Abstract

Metastable protein conformations play an important role in the folding process because such partially disordered states can be gates for the misfolding pathway, leading sometimes to pathological structures, like fibrous aggregates. High pressure is a very useful tool in the study of metastable states, since application of the pressure is fully reversible, contrary to chemical agents. FTIR spectroscopy allows us to follow simultaneously the secondary structure, the packing (tertiary structure) and the aggregation of the protein using the amide I, amide II and the 1616 cm-1 bands respectively. We performed a systematic study on the temperature-pressure phase diagram of lysozyme and found a two-step unfolding profile both in the pressure and temperature directions. Hydrogen/deuterium exchange results show evidence for the molten globule formation at 57°C @130 MPa and 580 MPa @30°C, which are considerable lower values than those of the complete unfolding (e.g. 75°C@130MPa).Refolding of the protein after pressure unfolding is a slow process, with a time constant in the range of hours. Partially refolded structures present in this time range have different aggregation propensity.
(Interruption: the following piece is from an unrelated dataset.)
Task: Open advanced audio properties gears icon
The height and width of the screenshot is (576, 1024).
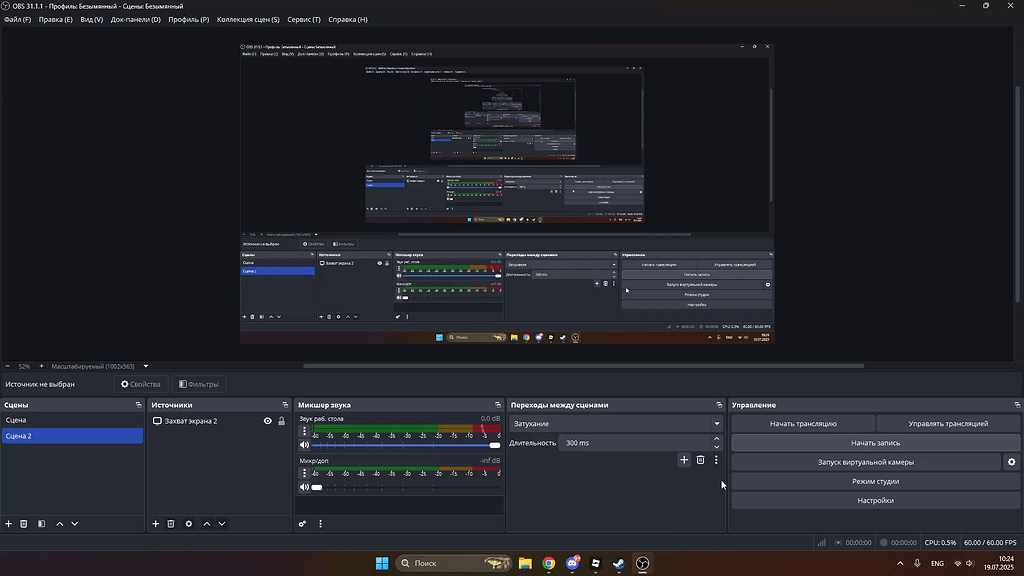Action: tap(303, 523)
The kinetics of the aggregation has a biexponential character with a time constants of 1060 and 8600 s at 40C ambient pressure. Analyzing the time dependence of the amide I band shape we found that the strengthening of the intermolecular hydrogen bond network was accompanied by decrease of the folded secondary structure content.Moderate pressure of 300 MPa was found to be able to dissociate the aggregates, while the secondary structure is not yet unfolded. This fact together with the small temperature effect on the aggregation kinetics suggests that the rate of the aggregation of the metastable conformations is determined by the high activation volume rather than the high activation energy.